WHAT YOU HAVE TO DO
Quote everything from the start of the data down to and including the line that contains "Image resolution: width=1024 pixels, height=576".

#### MATERIAL SHOWN ####

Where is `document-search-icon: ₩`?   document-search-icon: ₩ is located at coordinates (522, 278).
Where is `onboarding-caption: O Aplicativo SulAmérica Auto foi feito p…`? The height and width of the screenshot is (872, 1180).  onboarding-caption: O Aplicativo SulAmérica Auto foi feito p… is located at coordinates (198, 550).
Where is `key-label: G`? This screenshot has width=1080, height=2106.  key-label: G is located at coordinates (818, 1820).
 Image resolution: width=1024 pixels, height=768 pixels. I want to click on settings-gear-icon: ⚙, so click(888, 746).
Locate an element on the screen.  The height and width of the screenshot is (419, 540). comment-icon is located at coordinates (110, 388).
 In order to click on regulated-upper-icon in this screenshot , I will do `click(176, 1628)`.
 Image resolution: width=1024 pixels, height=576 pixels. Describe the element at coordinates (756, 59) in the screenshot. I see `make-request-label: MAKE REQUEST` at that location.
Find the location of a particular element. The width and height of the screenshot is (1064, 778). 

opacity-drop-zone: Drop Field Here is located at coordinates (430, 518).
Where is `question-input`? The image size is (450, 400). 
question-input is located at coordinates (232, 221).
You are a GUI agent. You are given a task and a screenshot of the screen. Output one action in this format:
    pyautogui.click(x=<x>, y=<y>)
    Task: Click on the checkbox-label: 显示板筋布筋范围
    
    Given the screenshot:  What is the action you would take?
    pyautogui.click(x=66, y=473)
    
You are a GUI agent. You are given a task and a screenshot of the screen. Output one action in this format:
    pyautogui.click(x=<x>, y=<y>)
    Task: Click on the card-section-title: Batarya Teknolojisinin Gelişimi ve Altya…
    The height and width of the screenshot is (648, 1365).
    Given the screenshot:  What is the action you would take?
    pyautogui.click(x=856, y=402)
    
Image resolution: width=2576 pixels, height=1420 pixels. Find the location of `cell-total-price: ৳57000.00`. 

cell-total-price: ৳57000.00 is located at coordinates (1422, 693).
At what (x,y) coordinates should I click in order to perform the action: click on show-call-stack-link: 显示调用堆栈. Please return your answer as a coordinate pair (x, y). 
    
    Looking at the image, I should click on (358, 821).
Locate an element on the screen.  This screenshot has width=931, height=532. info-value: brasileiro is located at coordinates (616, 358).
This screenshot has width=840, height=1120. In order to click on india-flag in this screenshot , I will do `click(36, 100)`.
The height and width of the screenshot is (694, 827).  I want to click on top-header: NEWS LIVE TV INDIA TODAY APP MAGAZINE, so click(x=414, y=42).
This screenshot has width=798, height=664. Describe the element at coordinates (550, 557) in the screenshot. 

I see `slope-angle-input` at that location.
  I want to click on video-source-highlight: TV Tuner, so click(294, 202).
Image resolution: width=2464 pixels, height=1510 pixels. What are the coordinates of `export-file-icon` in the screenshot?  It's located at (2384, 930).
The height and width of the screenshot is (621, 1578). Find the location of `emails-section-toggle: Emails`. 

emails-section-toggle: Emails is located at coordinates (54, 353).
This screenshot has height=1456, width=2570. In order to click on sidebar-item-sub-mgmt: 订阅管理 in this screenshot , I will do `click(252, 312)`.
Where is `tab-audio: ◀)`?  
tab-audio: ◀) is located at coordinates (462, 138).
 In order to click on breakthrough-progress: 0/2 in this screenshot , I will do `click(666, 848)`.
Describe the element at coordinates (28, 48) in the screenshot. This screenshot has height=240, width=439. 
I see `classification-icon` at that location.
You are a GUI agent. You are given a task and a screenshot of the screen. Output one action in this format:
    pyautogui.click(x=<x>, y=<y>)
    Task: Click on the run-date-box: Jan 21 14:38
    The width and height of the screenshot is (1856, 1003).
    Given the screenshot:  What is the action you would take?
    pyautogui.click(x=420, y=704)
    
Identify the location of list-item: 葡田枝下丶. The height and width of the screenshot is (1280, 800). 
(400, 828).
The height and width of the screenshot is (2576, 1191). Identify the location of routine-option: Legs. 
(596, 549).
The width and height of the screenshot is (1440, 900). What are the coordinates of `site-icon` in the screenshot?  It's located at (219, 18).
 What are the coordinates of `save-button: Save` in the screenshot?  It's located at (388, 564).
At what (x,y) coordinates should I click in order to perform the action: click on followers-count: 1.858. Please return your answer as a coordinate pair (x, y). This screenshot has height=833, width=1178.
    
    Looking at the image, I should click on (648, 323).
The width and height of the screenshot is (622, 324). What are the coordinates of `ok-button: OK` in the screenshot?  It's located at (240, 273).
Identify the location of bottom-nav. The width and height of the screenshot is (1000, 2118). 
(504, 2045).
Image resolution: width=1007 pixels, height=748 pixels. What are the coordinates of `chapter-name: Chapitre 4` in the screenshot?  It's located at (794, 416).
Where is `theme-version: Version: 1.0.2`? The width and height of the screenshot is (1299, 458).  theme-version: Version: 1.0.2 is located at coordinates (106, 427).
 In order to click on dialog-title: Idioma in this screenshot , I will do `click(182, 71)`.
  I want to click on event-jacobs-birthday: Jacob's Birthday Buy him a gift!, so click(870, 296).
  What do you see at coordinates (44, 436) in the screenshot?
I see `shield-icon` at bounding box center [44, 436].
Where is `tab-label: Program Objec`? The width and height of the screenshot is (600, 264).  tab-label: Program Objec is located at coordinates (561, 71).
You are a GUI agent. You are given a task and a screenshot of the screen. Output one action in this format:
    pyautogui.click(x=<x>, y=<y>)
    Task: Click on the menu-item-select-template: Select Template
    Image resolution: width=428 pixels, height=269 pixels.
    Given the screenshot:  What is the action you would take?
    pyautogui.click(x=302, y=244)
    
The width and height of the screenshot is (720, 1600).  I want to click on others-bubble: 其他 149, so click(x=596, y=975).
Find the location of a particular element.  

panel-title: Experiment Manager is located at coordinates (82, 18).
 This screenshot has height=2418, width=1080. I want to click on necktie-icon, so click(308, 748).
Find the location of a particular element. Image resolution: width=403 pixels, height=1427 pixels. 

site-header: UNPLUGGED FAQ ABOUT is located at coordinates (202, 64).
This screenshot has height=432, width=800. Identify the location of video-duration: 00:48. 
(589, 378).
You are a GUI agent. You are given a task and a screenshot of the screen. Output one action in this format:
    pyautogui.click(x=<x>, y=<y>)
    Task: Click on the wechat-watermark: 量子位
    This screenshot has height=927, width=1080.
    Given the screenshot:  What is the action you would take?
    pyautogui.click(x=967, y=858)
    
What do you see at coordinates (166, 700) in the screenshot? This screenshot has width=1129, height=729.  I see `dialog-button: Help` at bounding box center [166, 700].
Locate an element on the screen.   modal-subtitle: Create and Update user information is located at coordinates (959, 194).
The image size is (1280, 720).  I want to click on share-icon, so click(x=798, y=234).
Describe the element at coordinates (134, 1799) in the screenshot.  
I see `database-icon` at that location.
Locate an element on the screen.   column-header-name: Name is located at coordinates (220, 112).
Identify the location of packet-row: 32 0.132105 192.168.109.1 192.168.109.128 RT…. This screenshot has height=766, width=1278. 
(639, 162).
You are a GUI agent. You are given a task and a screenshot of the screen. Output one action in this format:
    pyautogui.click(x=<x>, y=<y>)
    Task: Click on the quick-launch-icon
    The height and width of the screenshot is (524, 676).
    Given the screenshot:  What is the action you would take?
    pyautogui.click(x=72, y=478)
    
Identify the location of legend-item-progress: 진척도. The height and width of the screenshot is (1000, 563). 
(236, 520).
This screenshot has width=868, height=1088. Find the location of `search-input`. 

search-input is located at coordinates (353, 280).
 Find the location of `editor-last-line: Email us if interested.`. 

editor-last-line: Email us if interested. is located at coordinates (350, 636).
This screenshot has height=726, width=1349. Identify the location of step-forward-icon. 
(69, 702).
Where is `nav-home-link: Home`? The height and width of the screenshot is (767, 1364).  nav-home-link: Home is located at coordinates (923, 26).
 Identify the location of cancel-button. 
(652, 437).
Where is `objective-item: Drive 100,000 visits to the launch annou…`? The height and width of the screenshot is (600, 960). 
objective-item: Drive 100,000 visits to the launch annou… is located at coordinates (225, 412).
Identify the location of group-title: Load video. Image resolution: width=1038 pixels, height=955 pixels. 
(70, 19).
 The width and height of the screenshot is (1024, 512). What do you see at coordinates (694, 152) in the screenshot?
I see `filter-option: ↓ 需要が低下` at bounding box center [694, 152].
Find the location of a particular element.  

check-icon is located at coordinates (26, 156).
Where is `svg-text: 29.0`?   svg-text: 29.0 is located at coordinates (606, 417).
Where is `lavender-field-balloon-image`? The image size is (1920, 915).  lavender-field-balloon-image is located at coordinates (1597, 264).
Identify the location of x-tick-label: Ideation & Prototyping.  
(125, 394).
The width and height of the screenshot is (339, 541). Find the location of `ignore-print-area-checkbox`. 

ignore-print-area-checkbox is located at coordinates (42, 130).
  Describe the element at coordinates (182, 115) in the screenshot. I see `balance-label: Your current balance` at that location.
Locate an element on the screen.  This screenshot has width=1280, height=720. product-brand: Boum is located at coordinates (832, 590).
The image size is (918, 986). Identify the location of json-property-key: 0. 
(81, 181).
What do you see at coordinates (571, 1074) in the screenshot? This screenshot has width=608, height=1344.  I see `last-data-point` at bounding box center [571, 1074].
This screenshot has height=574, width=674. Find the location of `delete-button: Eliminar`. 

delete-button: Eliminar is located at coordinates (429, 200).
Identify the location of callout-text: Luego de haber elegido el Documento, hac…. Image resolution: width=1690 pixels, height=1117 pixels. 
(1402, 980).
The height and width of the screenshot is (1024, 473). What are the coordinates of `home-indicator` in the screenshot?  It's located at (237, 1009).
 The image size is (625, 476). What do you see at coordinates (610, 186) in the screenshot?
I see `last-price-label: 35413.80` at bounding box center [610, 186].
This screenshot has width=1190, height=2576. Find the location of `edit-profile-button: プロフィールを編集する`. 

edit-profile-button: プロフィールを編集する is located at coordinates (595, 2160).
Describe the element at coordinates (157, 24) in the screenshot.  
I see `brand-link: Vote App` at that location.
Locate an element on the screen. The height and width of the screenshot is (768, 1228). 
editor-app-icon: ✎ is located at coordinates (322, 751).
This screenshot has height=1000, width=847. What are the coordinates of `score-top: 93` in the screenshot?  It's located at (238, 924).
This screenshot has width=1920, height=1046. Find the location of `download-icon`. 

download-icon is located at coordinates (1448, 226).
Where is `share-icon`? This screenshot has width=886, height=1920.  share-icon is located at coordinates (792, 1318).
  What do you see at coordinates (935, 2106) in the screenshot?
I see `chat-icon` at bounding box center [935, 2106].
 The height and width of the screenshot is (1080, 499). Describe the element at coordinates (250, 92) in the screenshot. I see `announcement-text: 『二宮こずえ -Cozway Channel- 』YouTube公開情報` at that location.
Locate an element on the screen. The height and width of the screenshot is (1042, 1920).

####

RESULT
Where is `document-search-icon: ₩`?   document-search-icon: ₩ is located at coordinates (522, 278).
Where is `onboarding-caption: O Aplicativo SulAmérica Auto foi feito p…`? The height and width of the screenshot is (872, 1180).  onboarding-caption: O Aplicativo SulAmérica Auto foi feito p… is located at coordinates (198, 550).
Where is `key-label: G`? This screenshot has width=1080, height=2106.  key-label: G is located at coordinates (818, 1820).
 Image resolution: width=1024 pixels, height=768 pixels. I want to click on settings-gear-icon: ⚙, so click(888, 746).
Locate an element on the screen.  The height and width of the screenshot is (419, 540). comment-icon is located at coordinates (110, 388).
 In order to click on regulated-upper-icon in this screenshot , I will do `click(176, 1628)`.
 Image resolution: width=1024 pixels, height=576 pixels. Describe the element at coordinates (756, 59) in the screenshot. I see `make-request-label: MAKE REQUEST` at that location.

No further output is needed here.